В. РЫЖКОВ: Алексей, я задам дилетантский вопрос, у нас же «Дилетант». Вопрос из 2 частей. Сикорский был военным, который стал политиком, или он был политиком, который отчасти был военным? И второй вопрос: он был левый или правый?
А. МАКАРКИН: Если говорить о его истории, он был инженером, причём инженером, который даже некоторое время работал в качестве инженера.
В. РЫЖКОВ: Он гражданский человек?
А. МАКАРКИН: Он гражданский человек, он не заканчивал военную академию. Как и Пилсудский был вполне гражданским человеком. Он тоже не заканчивал военной академии. Но если Пилсудский был революционером, то Сикорский был инженером, работал в Австрии, на территории Австро-Венгрии. И одновременно он был членом организации порядка, в которой выступали за независимость Польши.

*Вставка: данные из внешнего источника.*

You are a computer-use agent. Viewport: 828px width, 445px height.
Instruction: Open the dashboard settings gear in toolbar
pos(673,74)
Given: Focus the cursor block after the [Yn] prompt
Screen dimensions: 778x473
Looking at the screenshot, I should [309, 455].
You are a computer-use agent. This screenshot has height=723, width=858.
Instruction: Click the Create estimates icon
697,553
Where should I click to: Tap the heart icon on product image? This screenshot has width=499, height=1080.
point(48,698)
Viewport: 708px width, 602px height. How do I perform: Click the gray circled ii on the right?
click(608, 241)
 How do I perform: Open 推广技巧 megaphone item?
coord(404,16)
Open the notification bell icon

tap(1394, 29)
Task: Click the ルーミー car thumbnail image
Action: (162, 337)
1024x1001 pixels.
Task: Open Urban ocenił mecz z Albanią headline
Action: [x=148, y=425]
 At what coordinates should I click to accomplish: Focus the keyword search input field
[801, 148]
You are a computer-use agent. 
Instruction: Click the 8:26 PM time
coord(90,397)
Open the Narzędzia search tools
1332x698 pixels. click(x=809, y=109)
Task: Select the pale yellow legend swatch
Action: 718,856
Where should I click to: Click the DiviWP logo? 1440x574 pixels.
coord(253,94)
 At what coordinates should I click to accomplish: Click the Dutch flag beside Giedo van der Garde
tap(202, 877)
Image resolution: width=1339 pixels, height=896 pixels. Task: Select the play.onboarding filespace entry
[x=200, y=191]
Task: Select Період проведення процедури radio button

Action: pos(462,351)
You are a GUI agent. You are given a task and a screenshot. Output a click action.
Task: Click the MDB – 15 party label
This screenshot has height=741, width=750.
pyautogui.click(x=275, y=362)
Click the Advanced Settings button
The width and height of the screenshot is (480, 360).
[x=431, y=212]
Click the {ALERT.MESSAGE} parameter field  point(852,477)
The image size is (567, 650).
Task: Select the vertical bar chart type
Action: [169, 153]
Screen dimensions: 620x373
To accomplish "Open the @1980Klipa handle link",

Австрийцы эту организацию поддерживали против Николая II, против России. Враг моего врага — мой друг. Они в рамках этой организации изучали военную литературу, получали военное образование. Но опять-таки это образование носило неформальный характер.
А дальше — Первая мировая войны. Члены этой организации становятся военнослужащими. Он стал офицером австрийской армии, тем более что он был гражданином австро-венгерской монархии. Он стал австрийским офицером. И таким образом он окончательно стал военным человеком. Из инженера стал офицером.
Но при этом он был интересен ещё и тем, что он не просто был военачальником, не просто командовал армией, в частности в 1920 году, но он и глубоко изучил военную науку, был военным теоретиком, написал книгу про будущую войну, где предсказал многое, что случилось во Второй мировой войне.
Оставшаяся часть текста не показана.